[Dataset entries]
•••••

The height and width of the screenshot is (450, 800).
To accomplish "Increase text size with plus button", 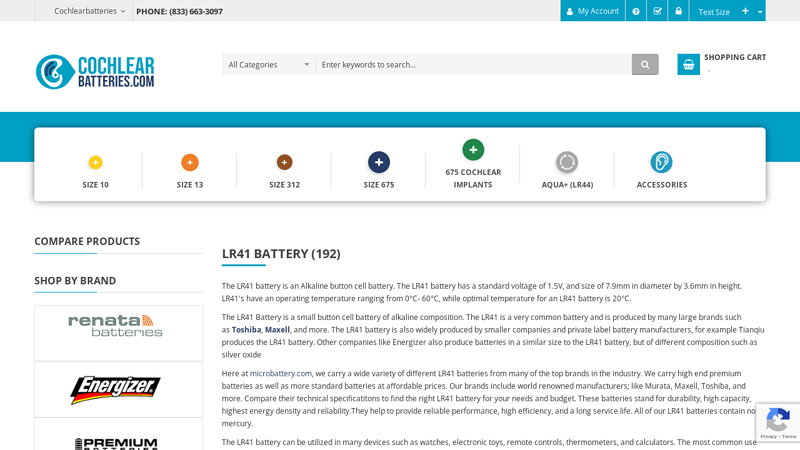I will (745, 11).
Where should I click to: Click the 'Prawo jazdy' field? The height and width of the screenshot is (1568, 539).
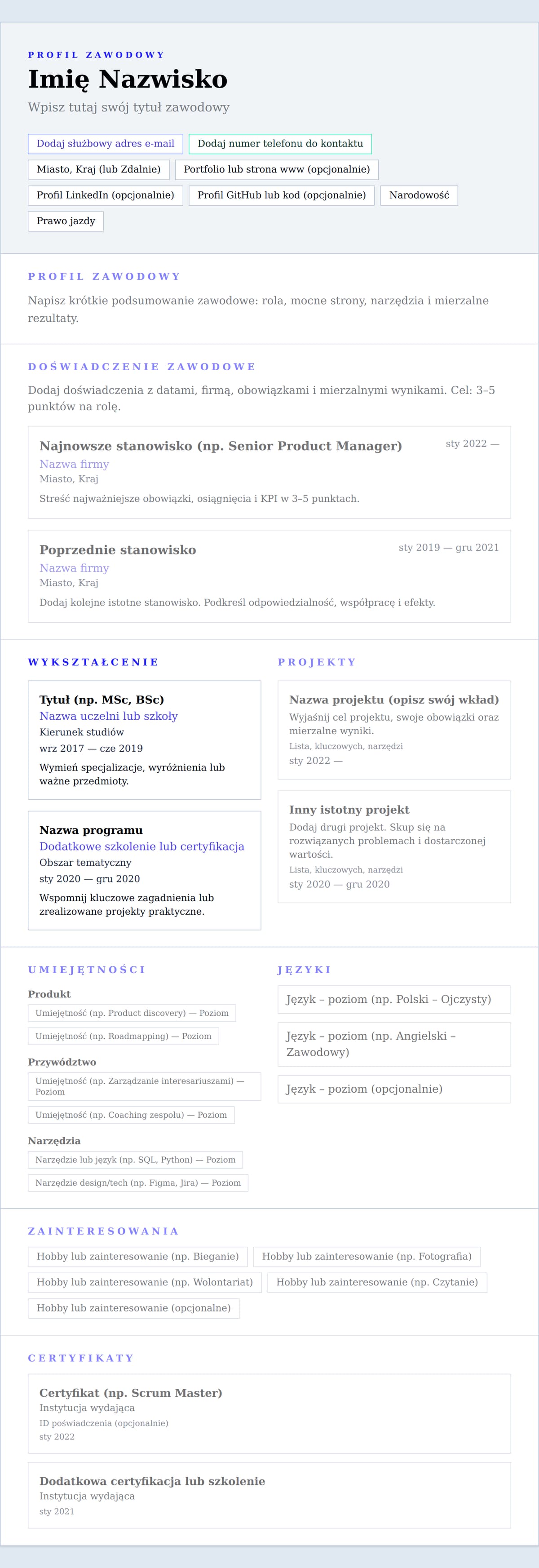tap(66, 221)
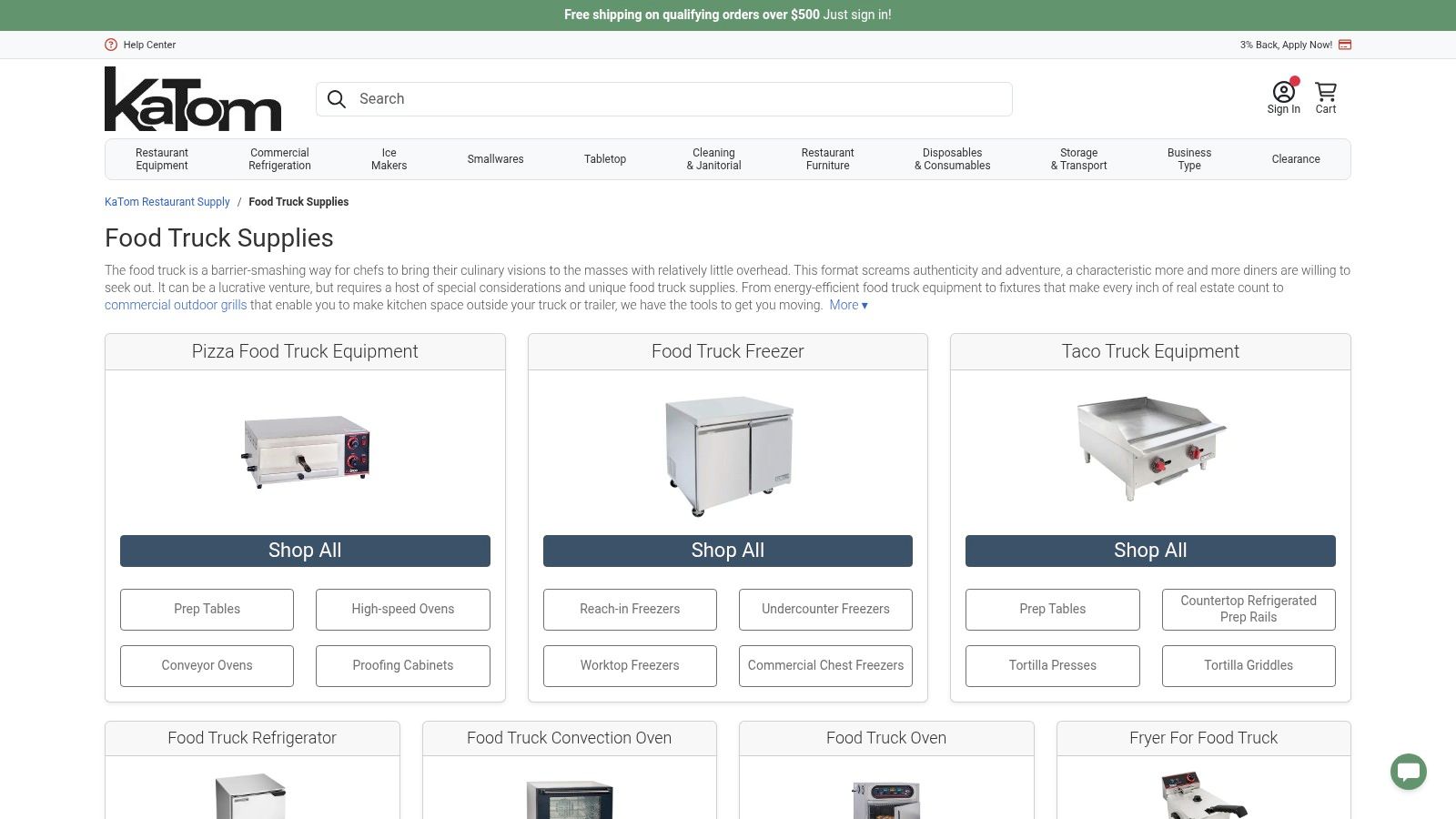Image resolution: width=1456 pixels, height=819 pixels.
Task: Open the Commercial Refrigeration menu
Action: point(279,159)
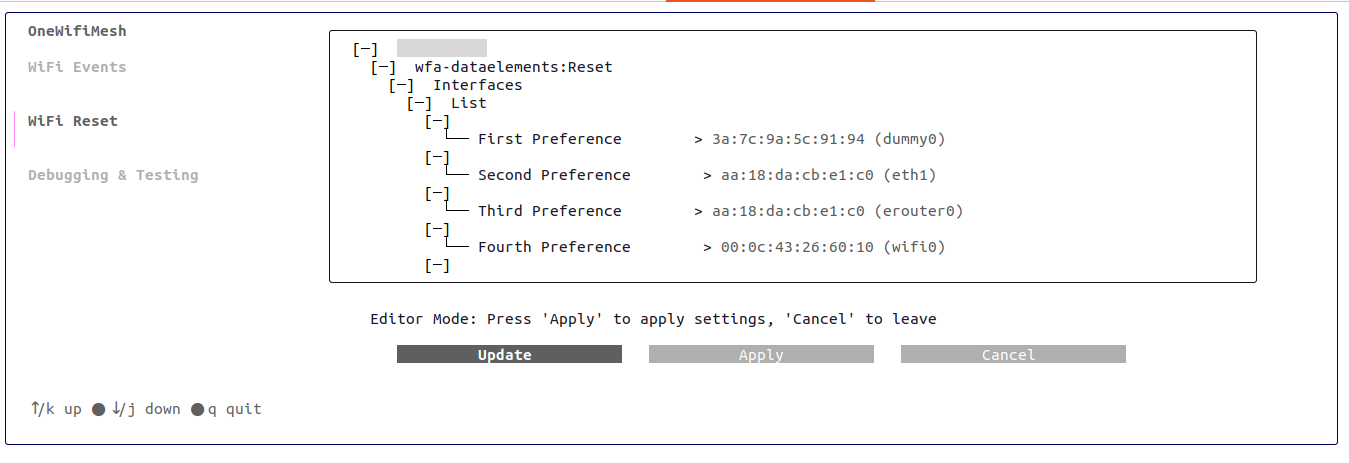Click Apply to apply settings
Image resolution: width=1349 pixels, height=463 pixels.
click(x=761, y=355)
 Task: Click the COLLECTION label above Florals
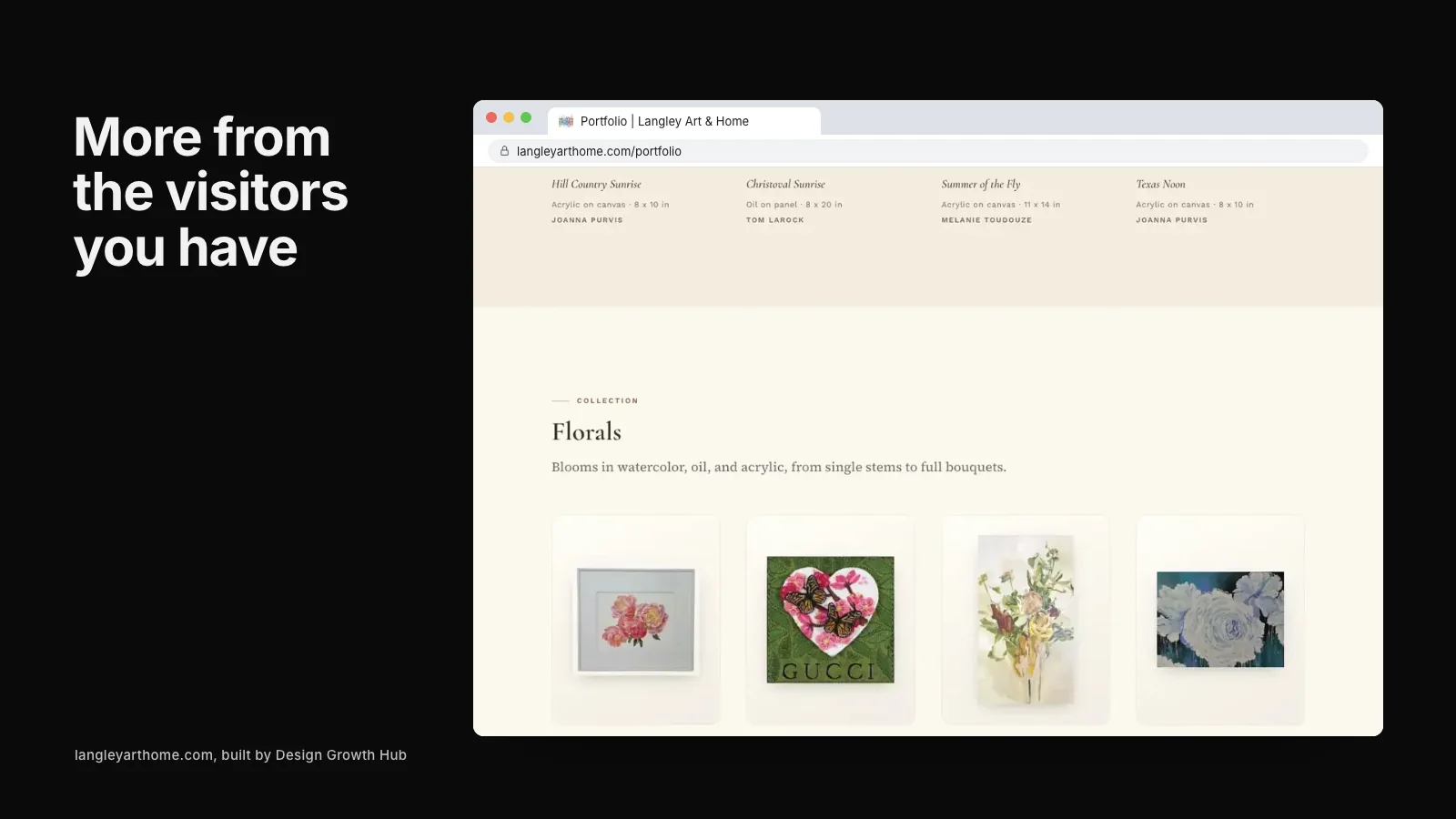[607, 400]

•••••

Exercise objective: Beginning at the line that holds "Where should I" and ending with the last line of the entries, please set down each line exactly, leaving every picture out.

Problem solution:
Where should I click to: Click the 'Prawo jazdy' field? The height and width of the screenshot is (1568, 539).
tap(66, 221)
Image resolution: width=1456 pixels, height=819 pixels.
Task: Open the Commercial Refrigeration menu
Action: point(279,159)
Click Apply to apply settings
Image resolution: width=1349 pixels, height=463 pixels.
click(x=761, y=355)
 Task: Click the COLLECTION label above Florals
[607, 400]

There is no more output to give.